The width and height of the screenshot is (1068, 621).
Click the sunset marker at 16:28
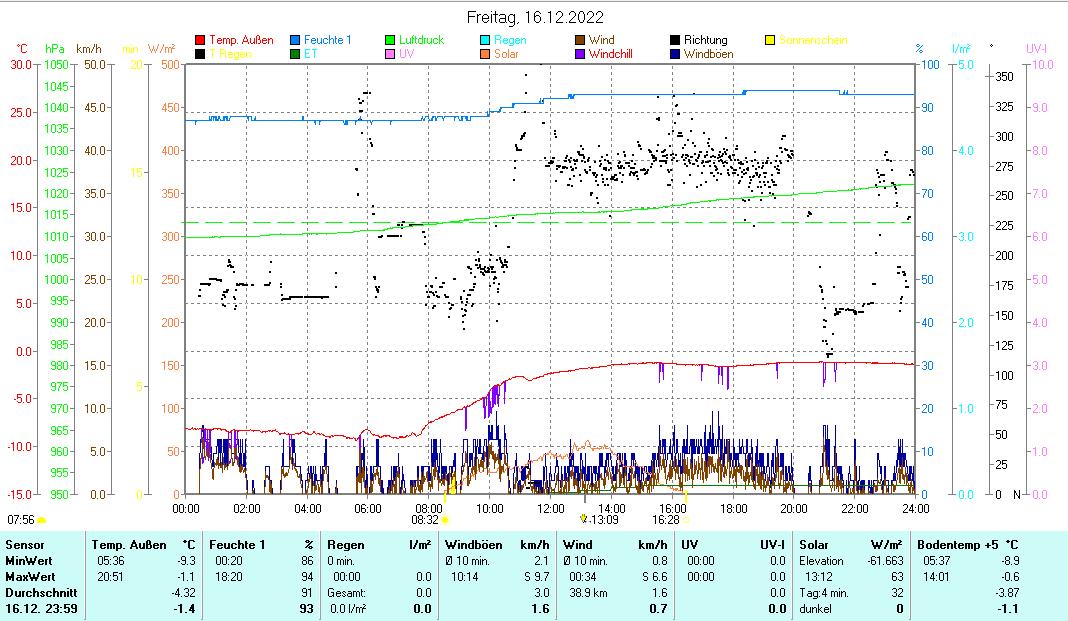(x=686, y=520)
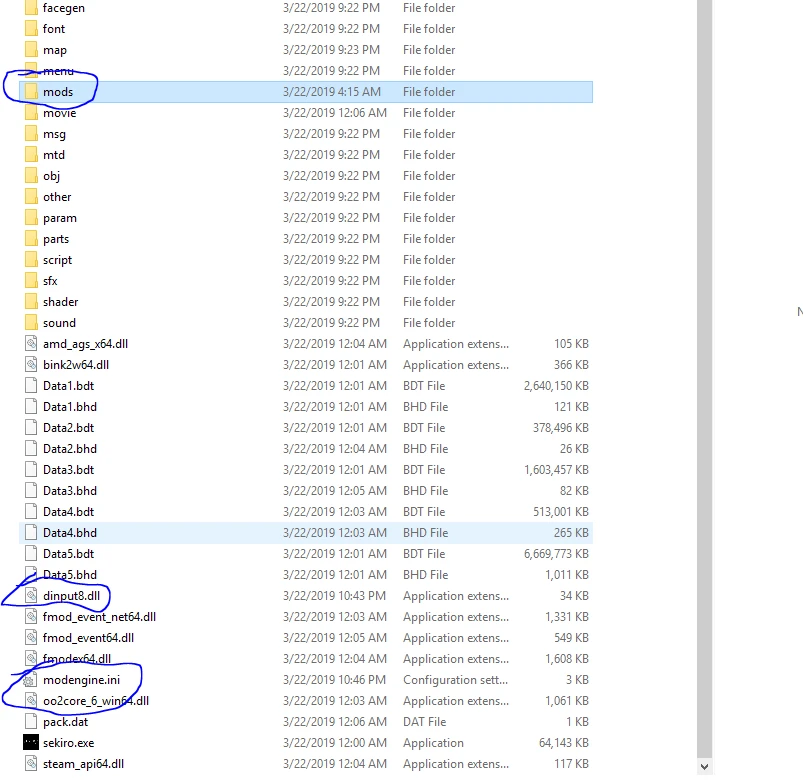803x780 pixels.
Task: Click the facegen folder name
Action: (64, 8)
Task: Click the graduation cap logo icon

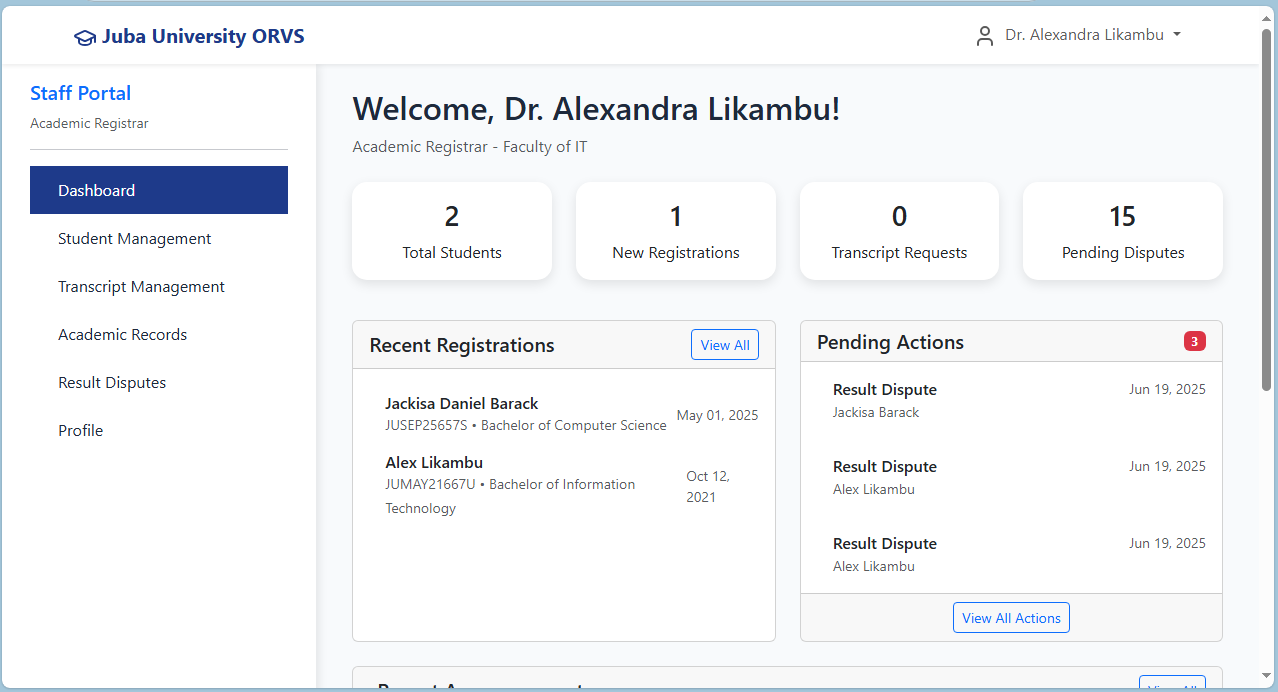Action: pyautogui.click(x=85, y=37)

==

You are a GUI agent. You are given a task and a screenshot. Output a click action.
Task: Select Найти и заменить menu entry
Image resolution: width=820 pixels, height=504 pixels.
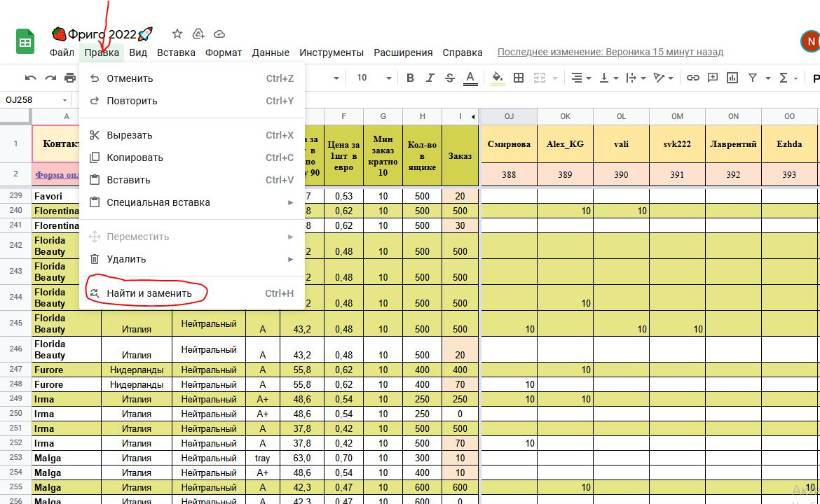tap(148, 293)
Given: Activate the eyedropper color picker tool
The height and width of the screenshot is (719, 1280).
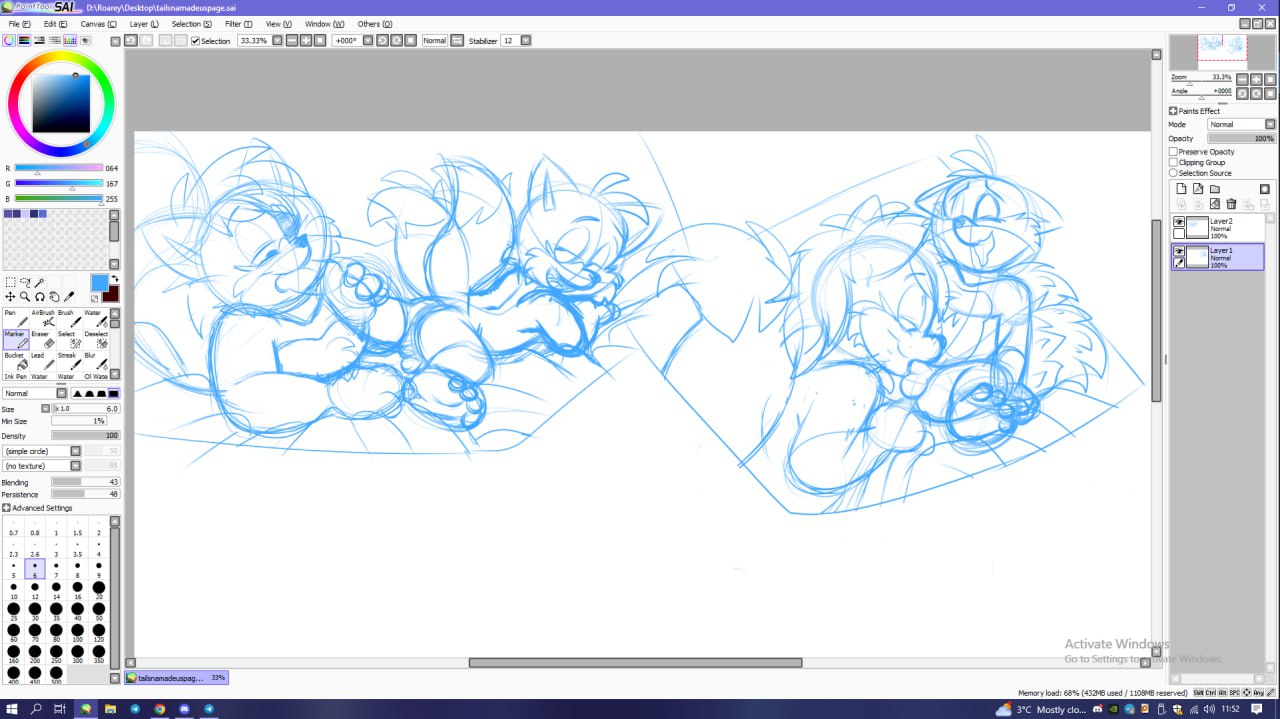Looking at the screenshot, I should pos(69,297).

(EXERCISE) Using the entries above, extract exactly the lines from the one that contains "You are a GUI" through the one that contains "Given: Activate the". Do not carry over any pictures.

(ANSWER SECTION)
You are a GUI agent. You are given a task and a screenshot. Output a click action.
Task: Select Найти и заменить menu entry
Image resolution: width=820 pixels, height=504 pixels.
tap(148, 293)
Given: Activate the eyedropper color picker tool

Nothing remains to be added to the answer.